Tom Lee, co-founder and managing partner of Fundstrat and Fundstrat Capital CIO, recently appeared on CNBC to discuss the market implications of President Trump’s newly imposed global tariffs. Lee admitted that the severity of these tariffs caught him off guard, prompting an apology to investors in a note where he acknowledged that the terms of what he called “tariff liberation day” were far worse than anticipated. The stock market experienced a significant downturn, losing nearly 13 percentage points in just two trading days, a reaction Lee likened to a heart attack for both the market and the economy.

Despite the initial shock, Lee pointed to signs of a potential recovery, noting a technical rally that could push the market toward 5,500. He credited Mark Newton, Fundstrat’s head of technical strategy, for this outlook, though he cautioned that fundamental clarity remains elusive, preventing a return to new highs in the near term. Lee suggested that markets may have overreacted to the downside and highlighted a shift in messaging from the Trump administration, which now appears to emphasize negotiation. This shift, he argued, signals a quiet return of the “Trump put,” a stabilizing force to prevent further market distress.

The discussion also touched on why Lee underestimated the tariff levels. He explained that the scale of the tariffs disrupted a fundamental trust in capitalism, as businesses require stable and predictable regulations to operate effectively. Many companies had already adjusted supply chains in 2018 to move away from China, only to face potential trillions in stranded capital due to the new tariffs. This seismic shock, Lee noted, has left investors reeling, with some drawing parallels to the market uncertainty of 2011. He suggested that rebuilding trust will take time, though a V-shaped bounce remains a possibility if clarity emerges.
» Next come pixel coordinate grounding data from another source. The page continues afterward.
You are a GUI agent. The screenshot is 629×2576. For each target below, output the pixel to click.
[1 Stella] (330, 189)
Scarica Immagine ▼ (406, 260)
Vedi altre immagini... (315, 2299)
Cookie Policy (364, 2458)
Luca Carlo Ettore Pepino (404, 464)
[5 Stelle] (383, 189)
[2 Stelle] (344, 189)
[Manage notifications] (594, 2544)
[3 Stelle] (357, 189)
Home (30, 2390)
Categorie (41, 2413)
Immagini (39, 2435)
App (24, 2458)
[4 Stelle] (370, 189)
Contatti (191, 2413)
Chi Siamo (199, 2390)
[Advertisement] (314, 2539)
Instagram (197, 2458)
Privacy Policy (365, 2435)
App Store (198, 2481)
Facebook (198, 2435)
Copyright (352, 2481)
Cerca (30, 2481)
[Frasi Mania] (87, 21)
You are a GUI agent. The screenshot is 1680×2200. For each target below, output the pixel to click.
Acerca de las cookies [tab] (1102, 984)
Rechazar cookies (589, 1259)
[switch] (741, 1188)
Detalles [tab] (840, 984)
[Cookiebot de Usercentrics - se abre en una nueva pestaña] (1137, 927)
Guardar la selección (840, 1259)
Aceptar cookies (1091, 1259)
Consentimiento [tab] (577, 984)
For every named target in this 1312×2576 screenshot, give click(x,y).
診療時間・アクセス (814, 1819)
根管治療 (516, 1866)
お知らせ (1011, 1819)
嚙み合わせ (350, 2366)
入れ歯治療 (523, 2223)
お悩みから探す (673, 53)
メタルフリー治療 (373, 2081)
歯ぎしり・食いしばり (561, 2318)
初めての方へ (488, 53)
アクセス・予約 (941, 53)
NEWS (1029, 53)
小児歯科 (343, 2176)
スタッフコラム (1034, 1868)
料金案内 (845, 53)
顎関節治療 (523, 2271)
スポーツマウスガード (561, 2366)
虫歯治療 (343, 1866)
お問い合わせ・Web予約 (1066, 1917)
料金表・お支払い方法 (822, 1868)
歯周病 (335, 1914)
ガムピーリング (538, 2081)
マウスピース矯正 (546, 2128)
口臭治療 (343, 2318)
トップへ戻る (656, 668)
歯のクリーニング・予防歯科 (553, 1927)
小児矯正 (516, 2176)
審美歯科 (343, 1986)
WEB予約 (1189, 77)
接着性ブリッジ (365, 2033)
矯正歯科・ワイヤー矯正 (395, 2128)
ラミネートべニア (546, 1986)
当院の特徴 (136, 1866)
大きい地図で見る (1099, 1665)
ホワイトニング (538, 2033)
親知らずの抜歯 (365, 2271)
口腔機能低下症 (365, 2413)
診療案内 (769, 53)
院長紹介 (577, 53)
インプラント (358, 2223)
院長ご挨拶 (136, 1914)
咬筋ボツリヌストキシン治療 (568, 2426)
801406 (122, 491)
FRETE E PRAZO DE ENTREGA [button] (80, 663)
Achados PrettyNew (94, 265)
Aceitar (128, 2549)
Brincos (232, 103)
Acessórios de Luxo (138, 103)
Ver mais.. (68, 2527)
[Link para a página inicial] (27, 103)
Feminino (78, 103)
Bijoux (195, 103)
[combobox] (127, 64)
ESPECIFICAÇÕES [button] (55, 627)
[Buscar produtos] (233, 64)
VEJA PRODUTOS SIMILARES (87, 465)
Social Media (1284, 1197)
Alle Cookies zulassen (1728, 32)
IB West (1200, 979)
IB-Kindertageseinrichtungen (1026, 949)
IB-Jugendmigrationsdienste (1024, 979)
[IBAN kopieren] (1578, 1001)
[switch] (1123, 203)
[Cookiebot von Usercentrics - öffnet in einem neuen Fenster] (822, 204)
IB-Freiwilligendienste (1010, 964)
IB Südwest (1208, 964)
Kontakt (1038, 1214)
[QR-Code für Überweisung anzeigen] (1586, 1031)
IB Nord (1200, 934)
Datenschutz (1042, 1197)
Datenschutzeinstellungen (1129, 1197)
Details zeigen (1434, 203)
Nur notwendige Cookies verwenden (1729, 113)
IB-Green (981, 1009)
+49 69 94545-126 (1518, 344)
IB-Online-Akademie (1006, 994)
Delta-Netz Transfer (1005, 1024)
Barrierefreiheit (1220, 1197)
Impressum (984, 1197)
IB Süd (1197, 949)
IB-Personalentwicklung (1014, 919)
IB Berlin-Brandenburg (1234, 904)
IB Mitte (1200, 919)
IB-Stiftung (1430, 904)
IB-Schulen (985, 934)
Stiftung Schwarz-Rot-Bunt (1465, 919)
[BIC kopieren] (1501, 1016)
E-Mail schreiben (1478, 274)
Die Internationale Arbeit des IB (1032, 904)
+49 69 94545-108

Lee also addressed a market surge triggered by a false rumor of a 90-day tariff pause, which he saw as evidence of the market’s eagerness for relief. He speculated that this could have been a trial balloon, demonstrating how conciliatory measures – like an exporter tax credit – could spark a massive rally by restoring business confidence. The ripple effects of the tariffs, he emphasized, harm not only shareholders but also employees reliant on affected companies, underscoring the urgency of a resolution.

When pressed on the administration’s endgame, particularly regarding tensions with China, Lee outlined a scenario where trade deficits with seven key countries – representing 70% of the total – could be addressed amicably, excluding China. He listed the EU, Japan, Korea, Vietnam, Canada, and Mexico as likely candidates for negotiation, potentially strengthening the U.S. position. However, he acknowledged that a resolution with China might remain elusive, possibly leading to efforts to isolate China or reconfigure supply chains further. Even in this case, Lee maintained that the Trump put could hold, provided negotiations with other nations progress, though a worsening trade war with China could complicate his market outlook.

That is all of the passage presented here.